Alzarsi la mattina e ritrovarsi a fissare lo specchio con aria smarrita. Cosa c’è che non va? Incomprensibile.
Osservare accigliata le coltri appena abbandonate, e accorgersi che no, stranamente, la voglia di tornare a raggomitolarcisi non c’è.
Cosa c’è che non va?
Prendersela con le poche ore di sonno, scrollare le spalle e decidere di farsi un caffè. Amaro, ovviamente. Tutto pur di schiacciare quel peso che ti opprime e blocca il fiato.

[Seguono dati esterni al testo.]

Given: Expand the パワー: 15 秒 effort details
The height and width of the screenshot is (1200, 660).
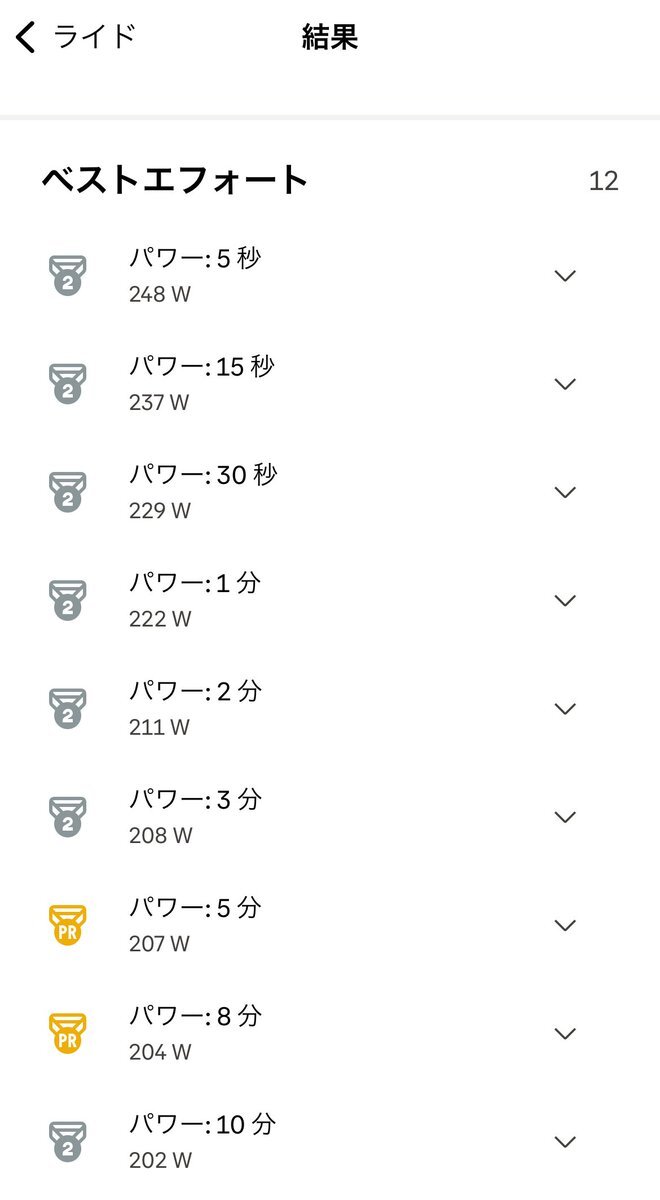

Qualunque cosa pur di poter tornare a respirare e allontanare il panico che ti ha catturata sin dal turbolento risveglio.
Muoversi, seppur meccanicamente, sembra essere l’unico mezzo pur di rallentare l’ondata di panico che senti strisciare, catturarti le gambe e salire
lentamente ma inesorabilmente verso la bocca dello stomaco. Inutile, tutto invano.
Un biscotto in bocca, il letto da rifare, gli abiti da coordinare e le scarpe da trovare, nel marasma di una stanza che appare fin troppo ordinata, se paragonata al caos della tua anima. Scivoli davanti allo specchio ignorandolo testardamente, occhi a terra e trucchi stretti in mano, forse puoi tentare di stendere la maschera per il mondo senza doverti osservare troppo attentamente. Forse puoi farcela.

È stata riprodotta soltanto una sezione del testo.